Search the material below for the string "agent" and list each line that holds it.

**** Data for this task ****

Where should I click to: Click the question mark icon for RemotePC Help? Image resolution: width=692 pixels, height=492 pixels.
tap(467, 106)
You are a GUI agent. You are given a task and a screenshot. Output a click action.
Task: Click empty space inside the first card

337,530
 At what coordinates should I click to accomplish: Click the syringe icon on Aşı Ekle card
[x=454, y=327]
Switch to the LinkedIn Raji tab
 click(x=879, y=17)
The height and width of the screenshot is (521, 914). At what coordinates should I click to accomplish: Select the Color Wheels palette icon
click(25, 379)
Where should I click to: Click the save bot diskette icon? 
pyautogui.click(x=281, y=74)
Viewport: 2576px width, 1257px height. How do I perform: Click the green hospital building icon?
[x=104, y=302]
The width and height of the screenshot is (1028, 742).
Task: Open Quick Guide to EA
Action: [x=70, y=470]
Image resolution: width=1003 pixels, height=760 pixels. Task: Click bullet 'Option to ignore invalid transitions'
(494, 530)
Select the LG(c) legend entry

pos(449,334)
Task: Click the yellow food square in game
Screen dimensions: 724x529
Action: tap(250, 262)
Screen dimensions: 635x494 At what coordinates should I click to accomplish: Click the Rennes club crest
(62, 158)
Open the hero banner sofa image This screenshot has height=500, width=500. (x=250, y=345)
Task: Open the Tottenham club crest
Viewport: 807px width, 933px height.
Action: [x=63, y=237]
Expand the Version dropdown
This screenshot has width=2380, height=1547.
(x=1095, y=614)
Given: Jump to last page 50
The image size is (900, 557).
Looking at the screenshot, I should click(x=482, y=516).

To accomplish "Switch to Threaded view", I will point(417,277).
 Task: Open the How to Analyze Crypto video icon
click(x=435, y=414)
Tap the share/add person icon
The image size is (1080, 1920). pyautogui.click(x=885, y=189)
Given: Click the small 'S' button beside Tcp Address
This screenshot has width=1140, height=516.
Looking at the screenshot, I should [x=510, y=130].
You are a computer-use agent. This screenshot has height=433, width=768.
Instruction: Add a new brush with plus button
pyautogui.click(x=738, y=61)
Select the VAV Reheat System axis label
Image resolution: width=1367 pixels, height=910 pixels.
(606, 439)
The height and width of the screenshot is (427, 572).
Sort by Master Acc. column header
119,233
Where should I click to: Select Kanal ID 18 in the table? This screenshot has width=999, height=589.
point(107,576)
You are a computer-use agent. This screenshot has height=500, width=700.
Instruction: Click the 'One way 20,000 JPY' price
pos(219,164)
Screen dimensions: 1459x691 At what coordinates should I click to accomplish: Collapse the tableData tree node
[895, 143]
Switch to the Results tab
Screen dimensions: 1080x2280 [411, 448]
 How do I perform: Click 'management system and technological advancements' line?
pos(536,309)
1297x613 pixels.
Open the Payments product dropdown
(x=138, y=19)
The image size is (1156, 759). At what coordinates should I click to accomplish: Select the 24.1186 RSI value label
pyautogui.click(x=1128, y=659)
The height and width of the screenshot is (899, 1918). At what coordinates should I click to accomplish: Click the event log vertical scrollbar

****

:: Finished exercise ::
You are a GUI agent. You are given a task and a screenshot. Output a click action.
You are a computer-use agent. This screenshot has height=433, width=768.
You are a computer-use agent. This screenshot has height=500, width=700.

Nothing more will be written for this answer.